So now let's say your lab mate (let's call him "Aaron") comes up to you after you show off the results of your program in lab meeting and says, "That program's really cool, but to use it for my project, I'd want to print out 3 squared instead of 3." Now, your project relies on plain 3, so you'd need to either
  1. Print out both 3 and 3 squared and rely on the user to figure out which one to use. That might work in this case, but maybe Aaron asked for modifications that aren't compatible with that approach.
  2. Copy the whole folder full of code elsewhere, and then make the change there. The problem with that approach is that if you discover a bug in the original program, you have to fix it in both places, which won't necessarily be trivial or obvious, and then you're never quite sure whether you've actually made the fix in both places, and ...
  3. Make a new branch of the repository. The code is allowed to diverge, but by storing the two branches in the same repository, you can keep track of the changes, and merge the changes from one to the other.

$git branch xsquared
$git checkout xsquared

hello.py
print "Hello, world!"
x = 3
print x**2

$ git add hello.py
$ git commit -m "Prints x^2 instead of x"

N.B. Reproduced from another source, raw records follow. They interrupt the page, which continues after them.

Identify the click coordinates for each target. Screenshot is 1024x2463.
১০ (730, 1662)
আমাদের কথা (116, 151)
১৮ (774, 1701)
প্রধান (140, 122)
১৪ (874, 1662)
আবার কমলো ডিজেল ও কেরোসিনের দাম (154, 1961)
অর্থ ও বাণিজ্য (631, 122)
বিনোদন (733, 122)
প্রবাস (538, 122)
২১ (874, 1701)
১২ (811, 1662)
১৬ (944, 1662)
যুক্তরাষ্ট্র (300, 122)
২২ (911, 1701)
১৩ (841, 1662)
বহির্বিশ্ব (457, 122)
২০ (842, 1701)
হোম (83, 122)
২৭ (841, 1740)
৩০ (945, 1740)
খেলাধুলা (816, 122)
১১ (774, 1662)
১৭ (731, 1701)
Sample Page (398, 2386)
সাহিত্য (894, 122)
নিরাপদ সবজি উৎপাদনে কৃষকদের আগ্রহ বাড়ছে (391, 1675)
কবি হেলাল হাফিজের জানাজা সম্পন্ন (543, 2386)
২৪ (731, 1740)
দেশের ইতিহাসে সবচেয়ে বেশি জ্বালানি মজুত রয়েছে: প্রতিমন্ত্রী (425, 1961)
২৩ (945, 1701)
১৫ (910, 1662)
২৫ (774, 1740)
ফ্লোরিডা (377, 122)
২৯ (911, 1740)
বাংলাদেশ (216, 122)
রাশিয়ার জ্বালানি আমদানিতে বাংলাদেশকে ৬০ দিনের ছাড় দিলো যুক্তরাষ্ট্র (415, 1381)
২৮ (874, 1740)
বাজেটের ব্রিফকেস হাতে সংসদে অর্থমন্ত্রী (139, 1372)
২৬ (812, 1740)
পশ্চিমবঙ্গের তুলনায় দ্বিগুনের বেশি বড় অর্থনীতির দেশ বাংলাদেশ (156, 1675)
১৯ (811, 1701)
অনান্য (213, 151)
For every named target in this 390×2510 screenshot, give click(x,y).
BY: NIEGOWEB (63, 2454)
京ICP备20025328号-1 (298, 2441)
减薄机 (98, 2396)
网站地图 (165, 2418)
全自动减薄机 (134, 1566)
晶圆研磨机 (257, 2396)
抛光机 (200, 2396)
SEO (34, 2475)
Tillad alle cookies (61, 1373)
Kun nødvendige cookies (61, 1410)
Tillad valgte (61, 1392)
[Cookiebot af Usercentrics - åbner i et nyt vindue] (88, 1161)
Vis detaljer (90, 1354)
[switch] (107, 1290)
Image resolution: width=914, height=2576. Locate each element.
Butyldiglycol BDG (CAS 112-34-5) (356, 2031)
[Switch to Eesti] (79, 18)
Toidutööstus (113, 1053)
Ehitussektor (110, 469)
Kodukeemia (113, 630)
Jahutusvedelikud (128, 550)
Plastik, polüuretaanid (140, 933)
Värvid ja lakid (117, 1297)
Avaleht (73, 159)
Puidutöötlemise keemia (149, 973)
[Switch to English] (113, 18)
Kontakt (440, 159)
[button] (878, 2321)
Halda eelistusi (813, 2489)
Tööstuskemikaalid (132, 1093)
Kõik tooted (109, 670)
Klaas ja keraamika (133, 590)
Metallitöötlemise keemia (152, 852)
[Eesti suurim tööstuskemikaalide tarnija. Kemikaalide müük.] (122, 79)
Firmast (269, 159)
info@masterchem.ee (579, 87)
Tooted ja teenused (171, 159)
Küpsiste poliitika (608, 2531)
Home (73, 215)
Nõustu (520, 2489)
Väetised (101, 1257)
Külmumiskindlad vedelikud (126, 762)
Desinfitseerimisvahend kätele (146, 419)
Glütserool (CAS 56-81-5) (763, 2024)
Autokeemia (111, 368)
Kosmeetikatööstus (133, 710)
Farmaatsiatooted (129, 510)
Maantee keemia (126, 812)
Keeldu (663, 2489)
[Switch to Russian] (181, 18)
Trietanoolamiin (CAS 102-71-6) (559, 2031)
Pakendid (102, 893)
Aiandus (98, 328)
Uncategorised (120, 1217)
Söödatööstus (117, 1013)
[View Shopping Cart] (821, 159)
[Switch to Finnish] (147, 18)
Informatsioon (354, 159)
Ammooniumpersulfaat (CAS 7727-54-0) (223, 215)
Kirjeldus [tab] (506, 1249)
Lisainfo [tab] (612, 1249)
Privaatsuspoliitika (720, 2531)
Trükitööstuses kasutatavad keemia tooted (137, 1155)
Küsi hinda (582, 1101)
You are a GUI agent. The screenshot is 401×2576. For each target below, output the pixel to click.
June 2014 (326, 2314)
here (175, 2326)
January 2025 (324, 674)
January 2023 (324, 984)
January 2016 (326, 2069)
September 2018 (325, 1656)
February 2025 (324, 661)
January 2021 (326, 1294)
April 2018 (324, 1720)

Now we have both branches of code running in parallel to each other, and we can make changes in one without affecting the other. If you're ever not sure what branch you're on, you can do:

$ git branch

Note the lack of a name for the branch
  master
* xsquared

Merging


As we work some more, we realize perhaps that something is wrong. Our program isn't nearly excited enough. That's an easy change, though:

$ git checkout master
hello.py -- on branch master
print "Hello, world!!!!"
x = 3
print x**2
$ git add hello.py
$ git commit -m "Getting excited"

We are really excited and want to make this change apply to both branches, though, so it would be nice to have some way to merge the changes into the xsquared branch.
$ git checkout xsquared # First, we switch back over to xsquared
$ git merge master # We say what branch we want to merge the changes from.
Auto-merging hello.py
Merge made by recursive.
 hello.py |    2 +-
 1 files changed, 1 insertions(+), 1 deletions(-)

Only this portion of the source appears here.